You may be wondering, "How do I retrieve data from a resource that has long been closed or some of the data from it has been deleted?" I had the same question a long time ago, that's when I fully discovered the capabilities of Web Archives and created a web archive extraction tool based on Common Crawl.
Recently I had to solve a similar problem, but Common Crawl seemed to be barely breathing due to overload... So I decided to reinvent the wheel and improve my tool by extending it with a Wayback Machine archives source. While developing it, I accidentally got certified by the CIA. Now my altruistic self wants to show everyone how to get such a cool thing on their virtual shelf!

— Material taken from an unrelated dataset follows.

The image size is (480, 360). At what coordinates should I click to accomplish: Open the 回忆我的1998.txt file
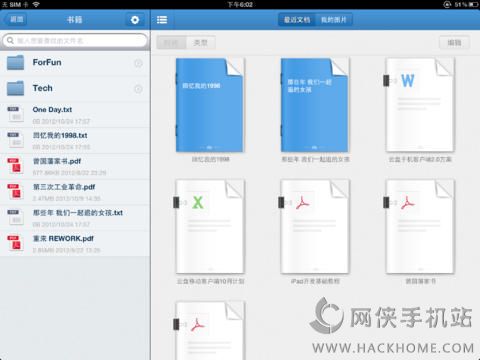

For those who are interested in the "behind the scenes" details, I also described what the two aforementioned services have in common and how we can use them through the API. At the end, we will get the certificate using the GoGetCraw tool.
Web Archive services
First, it is worth mentioning the general points of services such as Common Crawl and Wayback Machine... Their archives are stored in WARC/ARC files, also called CDX files (probably from Capture/Crawl inDeX). Then, with a tool like pywb, we can serve these indexes and examine them with various filters.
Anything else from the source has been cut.